Моя первая мысль была о безопасности сына.
– Методика продемонстрировала неожиданный эффект?
Карриер повернулся ко мне лицом.
– Помимо того, насколько она оказалась многообещающей? – Он помахал рукой в знак извинения и собрался. – Нам приказано прекратить все дальнейшие эксперименты, полностью или частично финансируемые Службами здравоохранения и социального обеспечения. Нас ждет проверка на предмет возможных нарушений в области защиты прав человека.
– Подождите. Здравоохранение и соцобеспечение? Такого не может быть.
От моего неуклюжего возражения он опять скривился. Подошел к своему столу и сел. Постучал по клавиатуре. Мгновение спустя прочитал с экрана.
– «Есть опасения, что процедуры могут нарушать целостность, автономию и неприкосновенность объектов исследования».
– Неприкосновенность?!
Профессор пожал плечами. Это звучало как форменный идиотизм. ДекНеф был простой, самомодулирующейся терапией, показывающей хорошие результаты. Лаборатории по всей стране проводили гораздо более хитроумные испытания. Более радикальные эксперименты осуществлялись внутри тел сотен тысяч детей каждый день. Но кто-то в Вашингтоне стремился обеспечить соблюдение новых руководящих принципов защиты человека.

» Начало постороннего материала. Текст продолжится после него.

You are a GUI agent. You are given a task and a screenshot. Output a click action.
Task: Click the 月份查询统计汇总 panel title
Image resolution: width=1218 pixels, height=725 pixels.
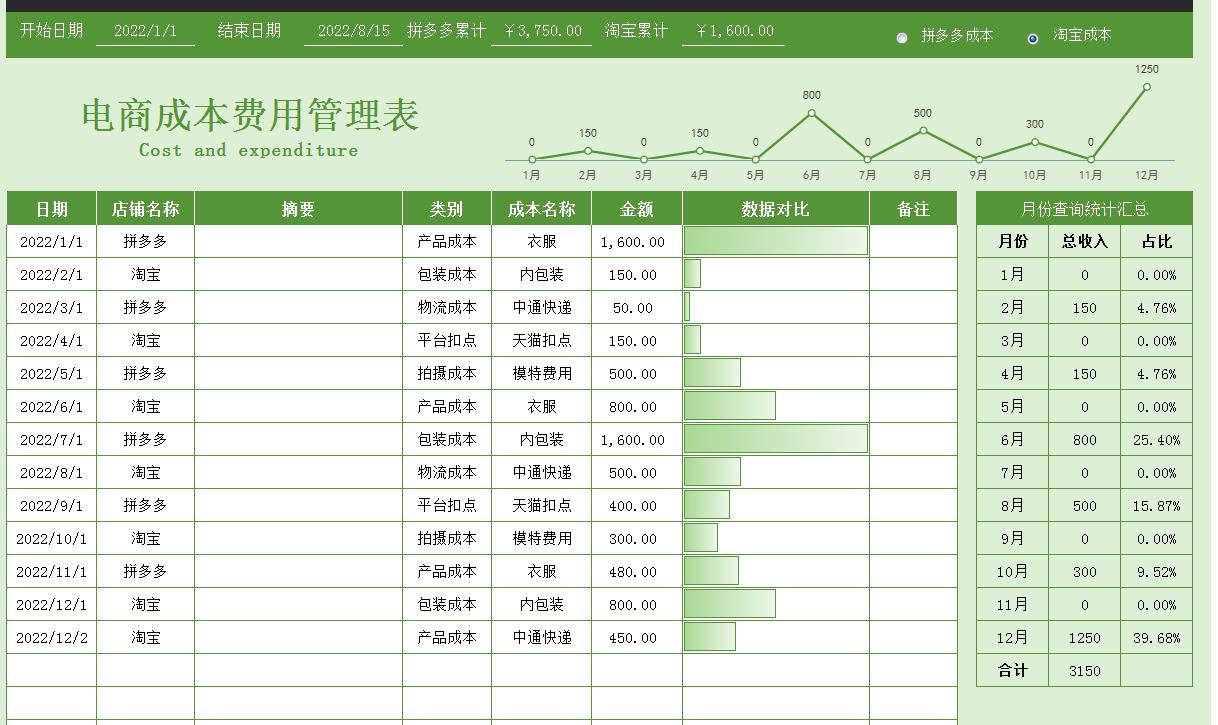[1084, 208]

– Правительство не закрывает рациональные научные исследования просто так. Вы каким-то образом настроили против себя власть имущих?

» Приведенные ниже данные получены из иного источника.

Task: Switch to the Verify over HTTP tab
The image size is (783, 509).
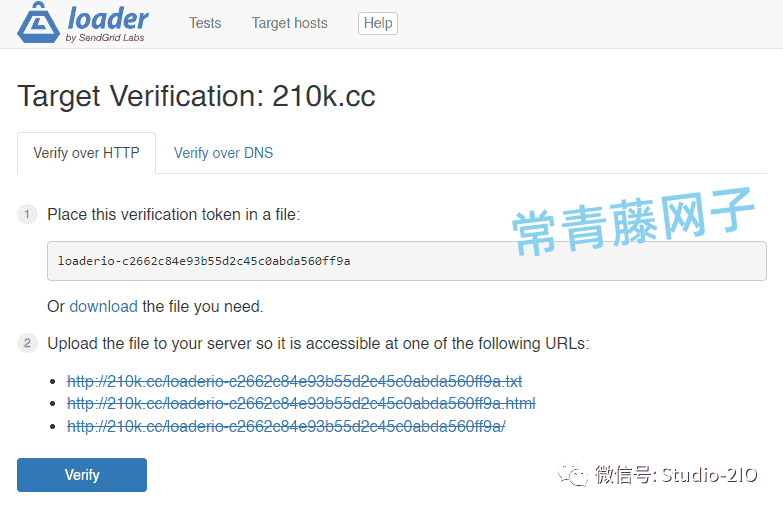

Карриер вдохнул, и меня осенило. Он ничего не сделал. А вот мой сын, ходячий мем, – да. Приближались выборы, и конкуренты шли ноздря в ноздрю. Одним жестом, предназначенным для того, чтобы попасть в новости, агенты стремящейся к хаосу администрации воззвали к чувствам участников Крестового похода за неприкосновенность человека, подавили экологическое движение, наплевали на науку, сэкономили деньги налогоплательщиков, набросили на вентилятор и избавились от новой угрозы для культуры потребления.
Марти выдержал мой пристальный взгляд – сама по себе нейронная обратная связь. Ему было так же сложно воспринять эту идею, как и мне. Куда проще объяснить случившееся обычной скупостью, но мы оба не были склонны к простым объяснениям. Он отодвинул кресло на колесиках от компьютера и помассировал лицо ладонями.
– Излишне говорить, что это убивает любые шансы на лицензирование методики. Если бы я был параноиком…
Он им был в достаточной степени, чтобы оставить мысль незаконченной.
– Что будете делать?
– Подчинюсь требованиям следователей и обращусь в комиссию по апелляциям. Что еще я могу? Может, это ненадолго.
– А тем временем…
Он искоса посмотрел на меня.
– Вы хотите знать, что с ним будет без дополнительных процедур.
Я устыдился, но он был прав. Эволюция расставила нам ловушку: окажись на кону судьба целого вида, я бы все равно в первую очередь беспокоился о своем сыне.
– Честный ответ таков: мы не знаем. У нас пятьдесят шесть субъектов, которые получают ту или иную форму обратной связи. Их всех ждет резкое прекращение занятий. Мы вошли в неизведанные воды. Нет данных о том, что произойдет дальше. – Он оглядел свой офис, вдохновляющие плакаты и трехмерные головоломки. – Если повезет, то окажется, что Робин достиг стабильной орбиты. Может, он продолжит завоевывать новые рубежи самостоятельно. Но ДекНеф может продемонстрировать свойство, присущее любым физическим упражнениям. Когда перестаешь тренироваться, все успехи ухудшаются, и ты возвращаешься к телесной стартовой точке. Жизнь – машина, создающая гомеостаз.